------ RECORD SET
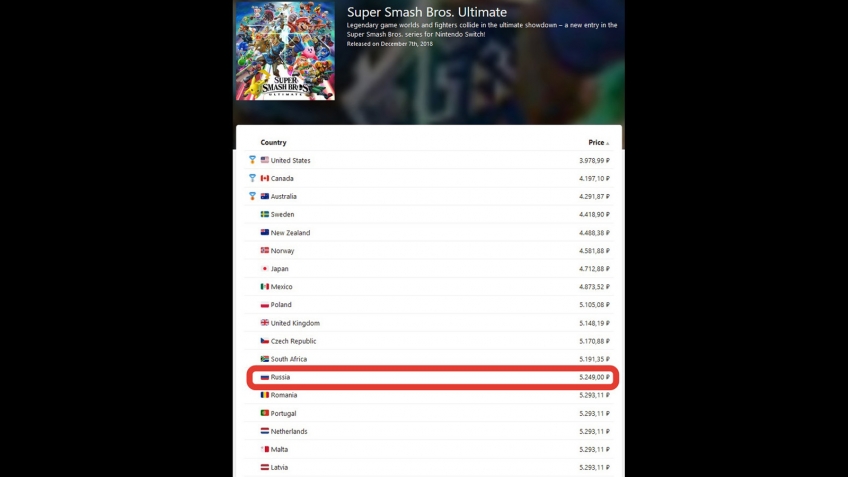Screen dimensions: 848x477
Task: Click the sort arrow next to Price
Action: coord(607,143)
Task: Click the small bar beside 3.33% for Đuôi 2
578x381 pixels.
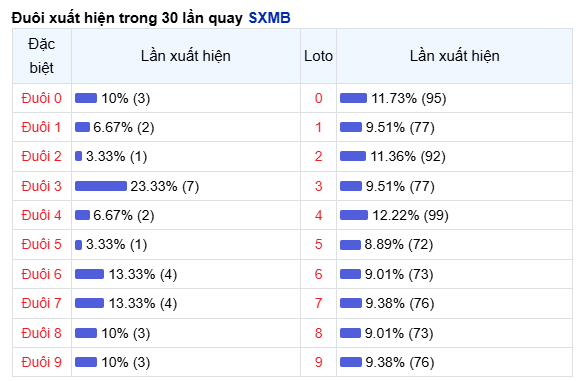Action: [78, 156]
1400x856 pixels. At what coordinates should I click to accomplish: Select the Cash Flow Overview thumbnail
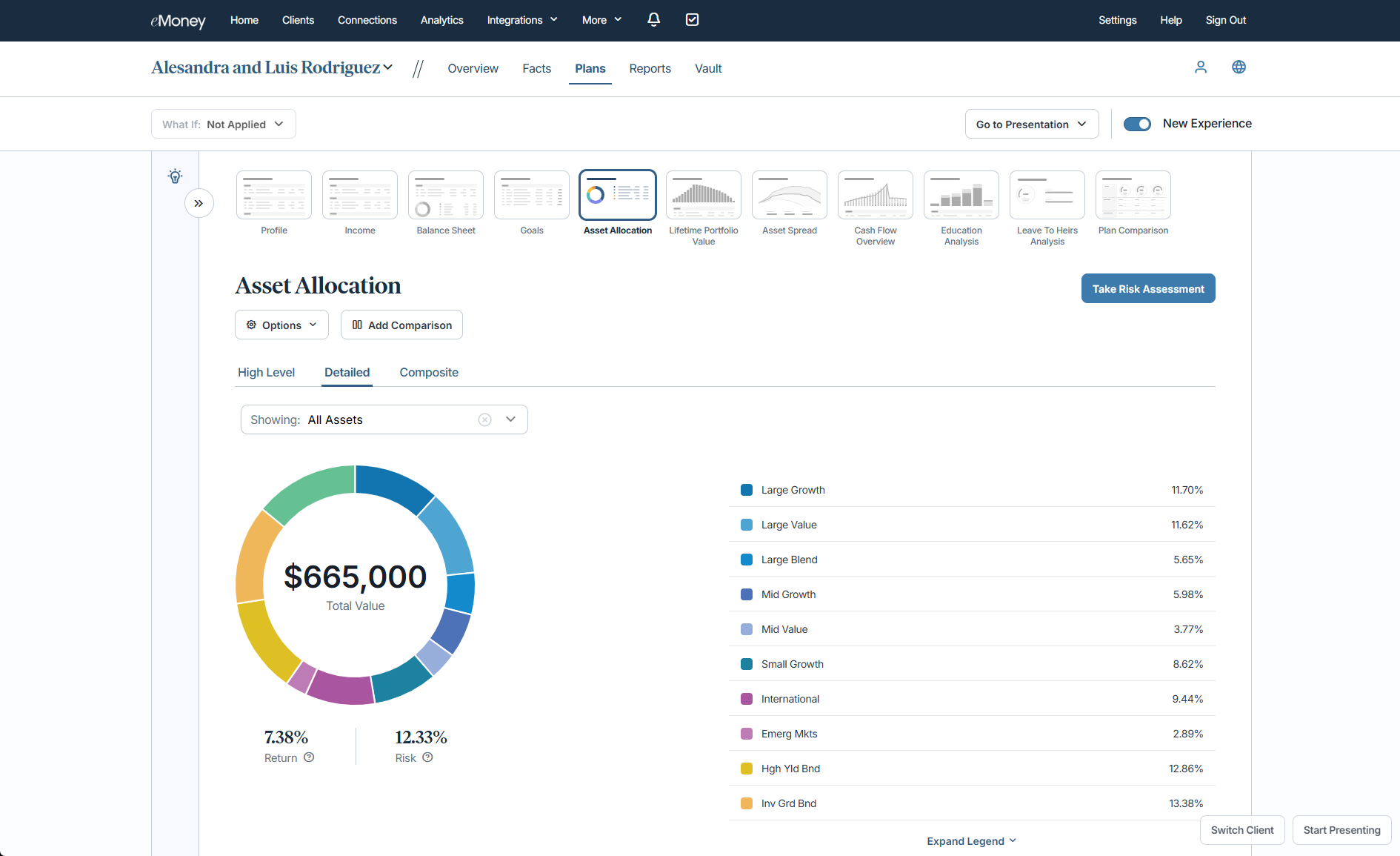pyautogui.click(x=875, y=196)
------------
#### YOUR OBJECTIVE:
Take the line containing "578x381 pixels." as the first line and the last line of the data above as the final one, and output exactly the lines between them, inclusive, with no pictures.

#### ANSWER SPACE:
578x381 pixels.
Action: [78, 156]
1400x856 pixels. At what coordinates should I click to accomplish: Select the Cash Flow Overview thumbnail
pyautogui.click(x=875, y=196)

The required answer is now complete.